CAGLIARI – Sono saliti sull'albero di prua e hanno minacciato di buttarsi giu'. Due marinai a bordo del traghetto della Tirrenia, Nomentana, hanno inscenato questa protesta quando la motonave stava entrando nel porto del capoluogo sardo proveniente da Civitavecchia. Un gesto clamoroso per attirare l'attenzione sulla privatizzazione della compagnia marittima, e soprattutto sui rischi di tagli occupazionali legati all'operazione.
Un viaggio travagliato quello della Nomentana, costretta a partire dal porto laziale in piena notte, con diverse ore di ritardo rispetto alle 18, quando avrebbe dovuto mollare gli ormeggi, per un guasto all'impianto idraulico che avrebbe mandato fuori uso i servizi igienici. La maggior parte dei 300 passeggeri diretti in Sardegna ha preferito imbarcarsi su un altro traghetto, diretto pero' a Olbia e attraccato regolarmente questa mattina all'Isola Bianca (alle persone senza auto sono stati messi a disposizione dei pullman per raggiungere Cagliari).
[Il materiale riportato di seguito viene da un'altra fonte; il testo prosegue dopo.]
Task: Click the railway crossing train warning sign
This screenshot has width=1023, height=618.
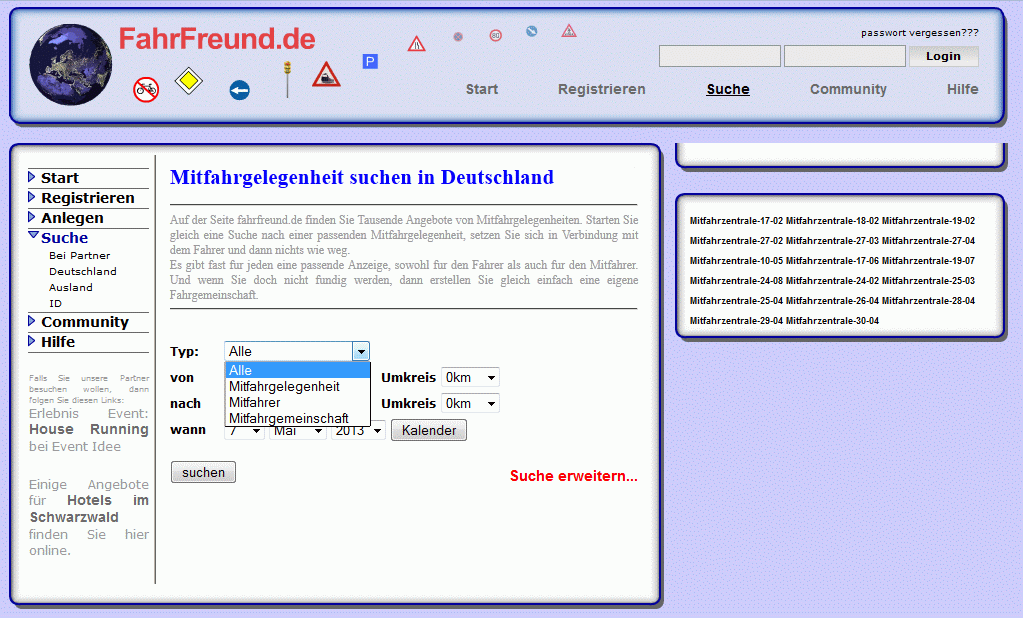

Per gli altri, invece, una traversata difficile con un fuori programma inatteso quando il porto era ormai vicino. I due marinai sono rimasti sulla sommita' dell'albero sino all'arrivo in banchina. Allertati la Capitaneria, i vigili del fuoco, polizia e carabinieri: dopo una breve ma concitata trattativa, la protesta e' cessata e i due marittimi sono scesi a terra.